Encoder ablation showing real LSP features performed identically to random noise

Every encoder condition made things worse than no encoder at all. Real features, shuffled features, random noise, all zeros. All roughly the same. The encoder memorized the training loss without learning anything generalizable.

I also found a gradient bug halfway through. The original training code used .data assignment to write embeddings into the vocabulary table, which silently bypasses autograd. Gradients never actually flowed back to the encoder. I fixed it with a forward hook, got real gradients going (grad_norm ~1.5), loss dropped further. But the core problem didn’t go away. 553 samples and 2.5M parameters just isn’t enough for this kind of compression.

The KV transplant experiment later showed why it failed. The model’s internal representation of full-file context is rich and high-dimensional. Trying to approximate that with 4 learned tokens from a feature summary is like trying to describe a painting with 4 numbers.

What I Learned

Navigation matters more than comprehension.
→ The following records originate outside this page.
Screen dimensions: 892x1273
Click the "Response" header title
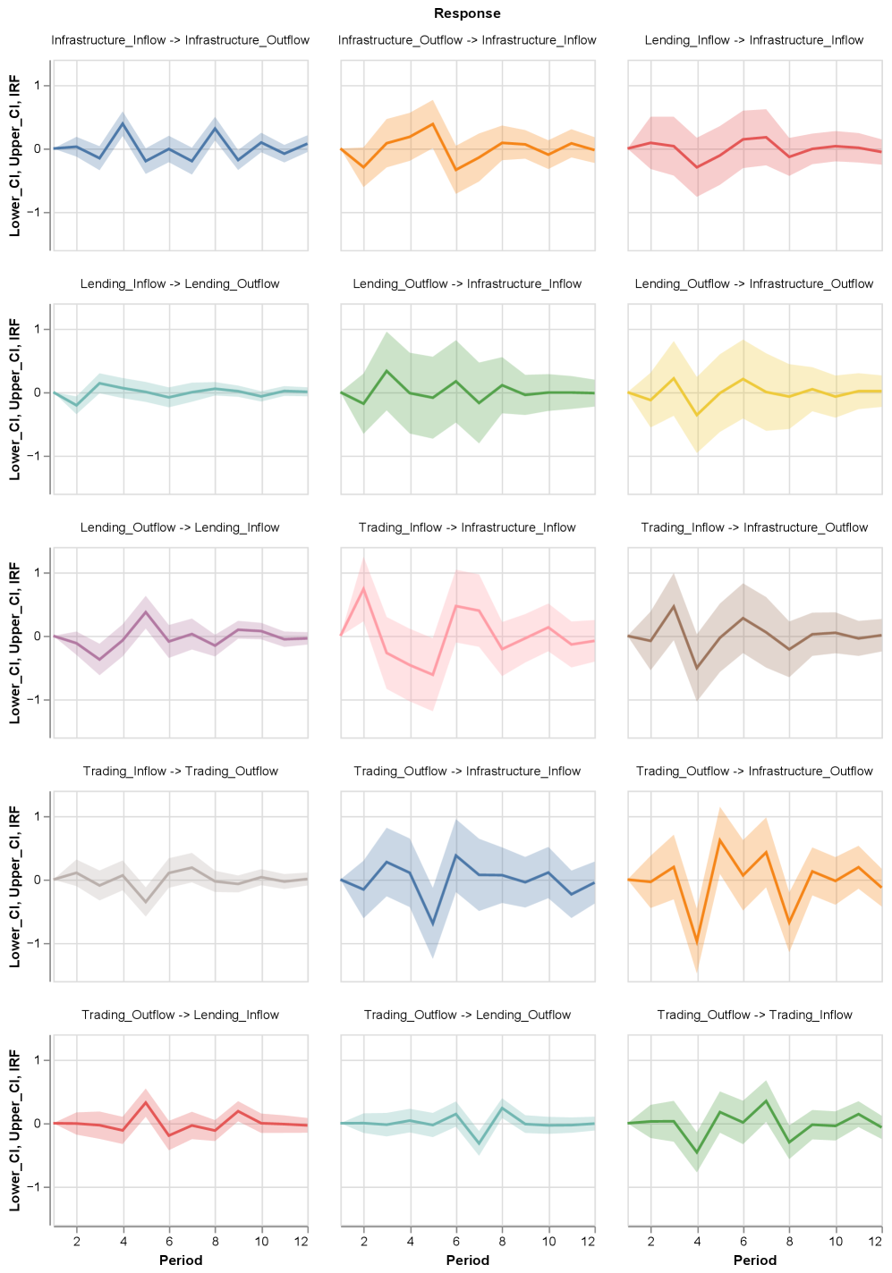(467, 13)
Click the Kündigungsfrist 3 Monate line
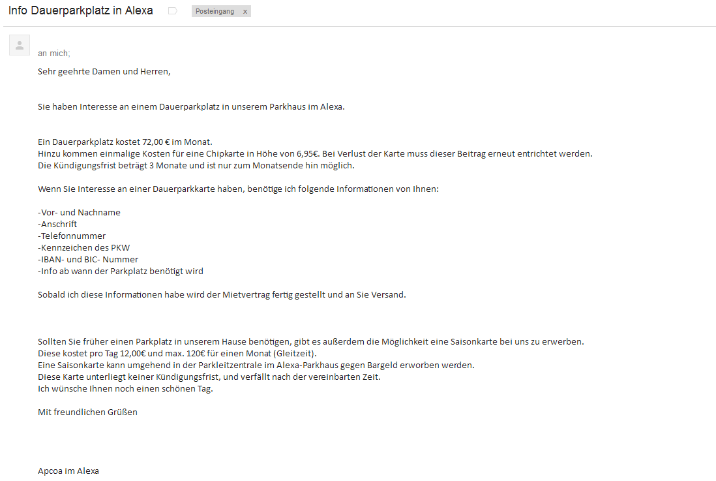 pyautogui.click(x=196, y=165)
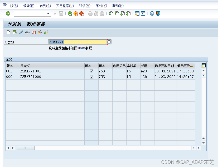Go back using the green arrow icon
218x167 pixels.
pos(70,13)
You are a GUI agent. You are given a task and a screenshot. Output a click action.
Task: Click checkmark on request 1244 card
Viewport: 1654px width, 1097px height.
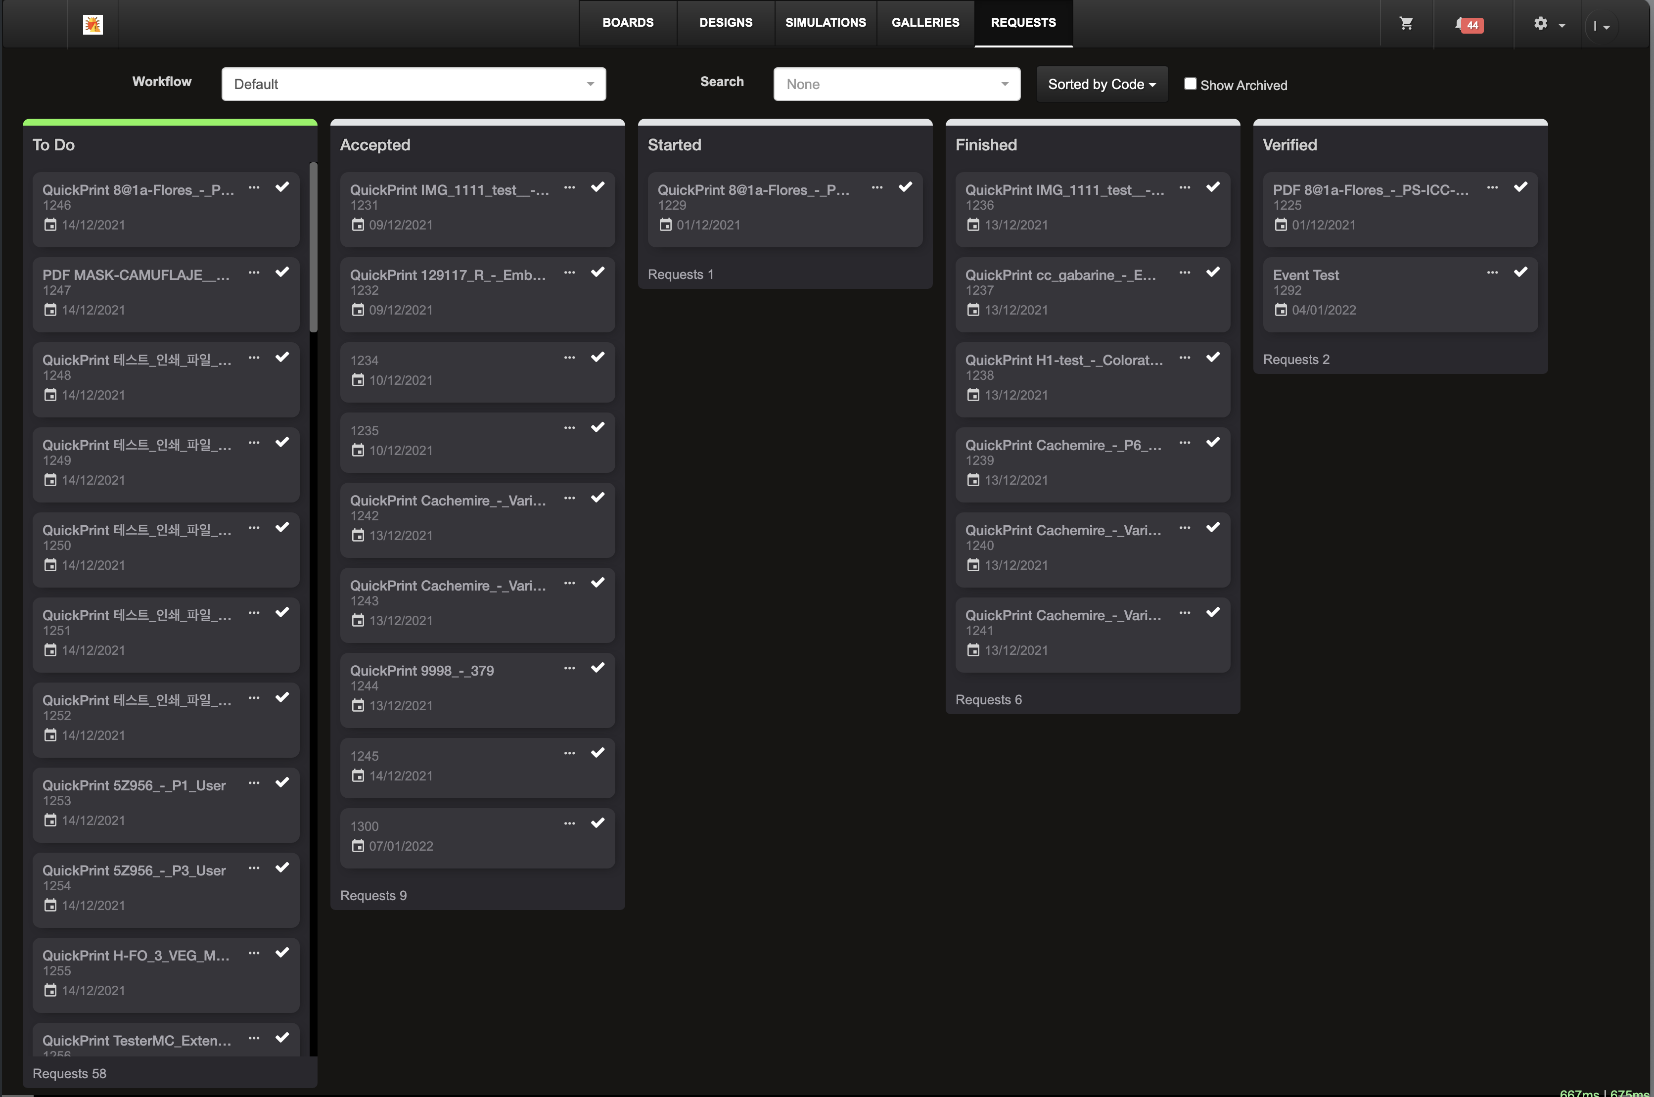[598, 667]
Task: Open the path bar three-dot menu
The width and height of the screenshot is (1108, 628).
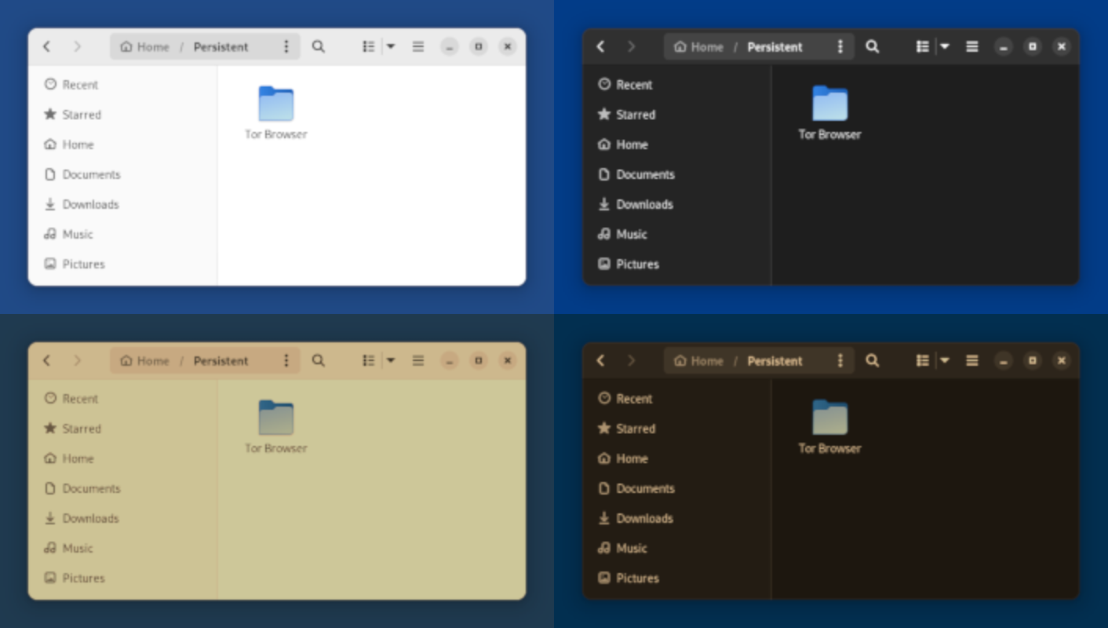Action: [x=286, y=46]
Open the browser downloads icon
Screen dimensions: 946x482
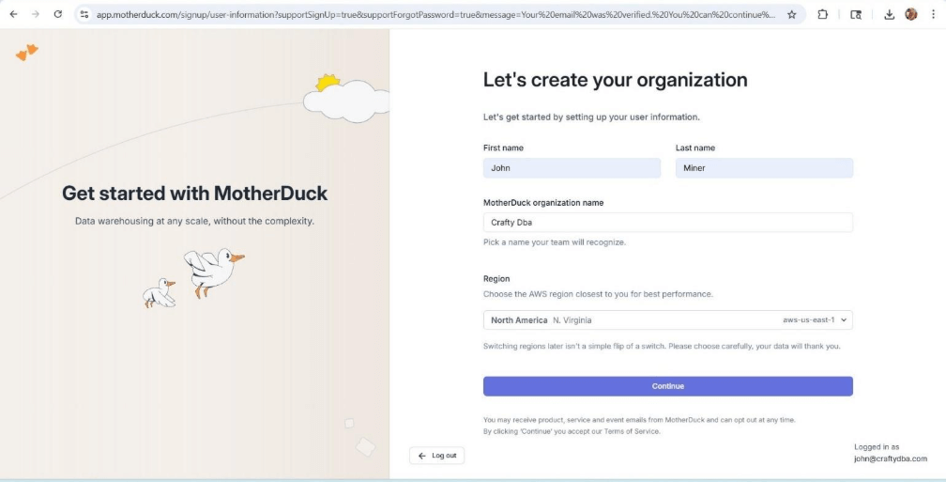click(890, 15)
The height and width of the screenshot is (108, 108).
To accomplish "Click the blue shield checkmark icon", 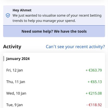I will pos(8,16).
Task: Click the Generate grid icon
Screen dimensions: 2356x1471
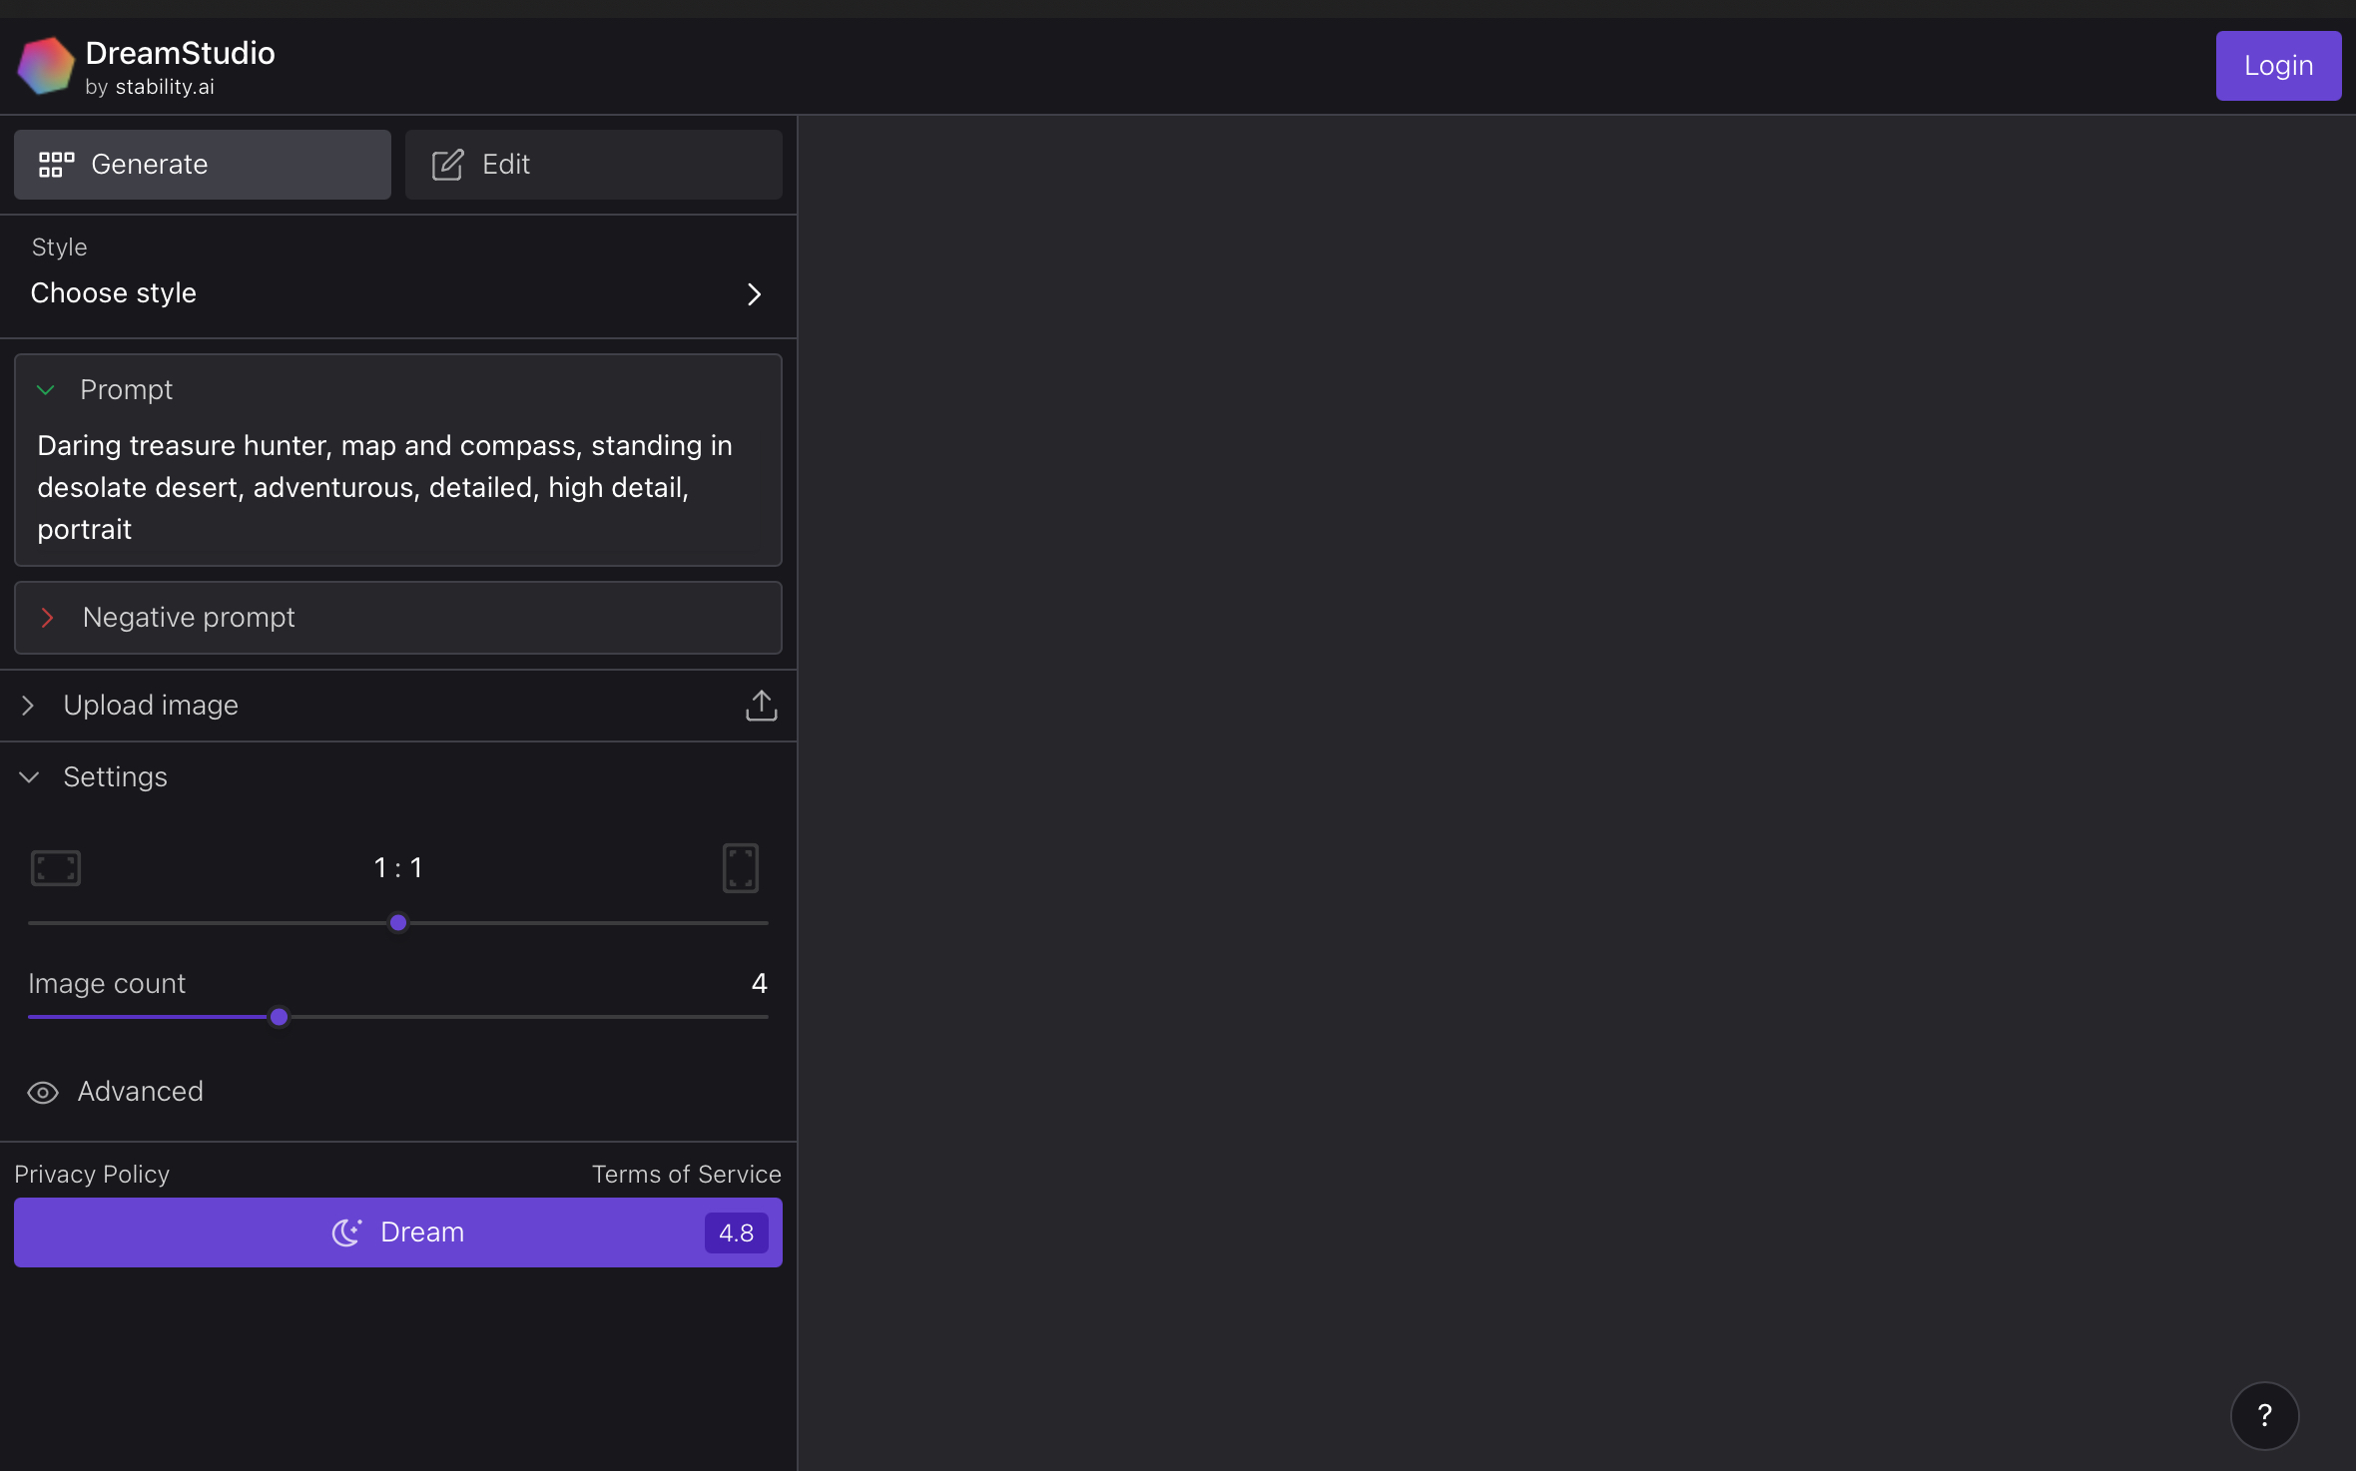Action: [x=56, y=165]
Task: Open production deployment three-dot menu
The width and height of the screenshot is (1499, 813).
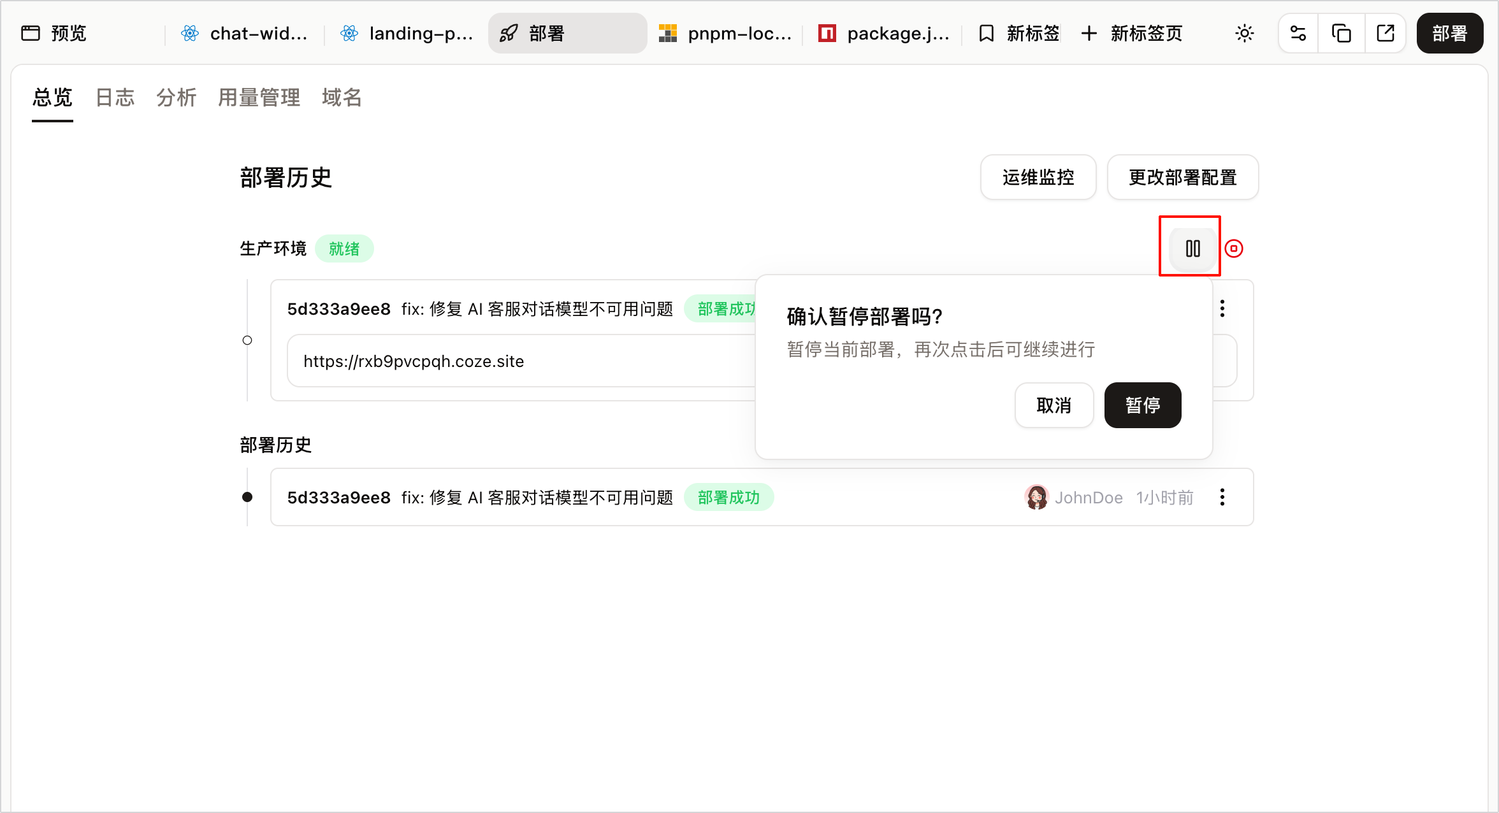Action: pos(1222,308)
On SWE-bench, file paths alone jumped accuracy from 0.517 to 0.900. The model knows how to write Python. It just doesn’t know what’s in your other files. That’s the gap.

The minimum signal is surprisingly small. 14 tokens of symbol names gets you 76% of the way. But LSP summaries alone aren’t enough for really good completions, you still need actual code. The practical takeaway: use LSP to pick which files go in the context window, don’t use it as a replacement for the files themselves.

Context window budgeting matters. If you have 4K tokens of budget (pretty common for local models), the question isn’t “how do I compress everything?” It’s “which files do I load?” LSP answers that.

Learned compression is hard. The gap between copying real KV states (works great) and generating equivalent states from features (fails completely) is huge. Probably needs way more data and parameters than what I threw at it.

Negative results are results. The encoder failing pushed me toward the compression curve and KV transplant experiments, which ended up telling a much clearer story.

Built on a 4090 with a rented A100 for the encoder training. Total compute cost: about $20.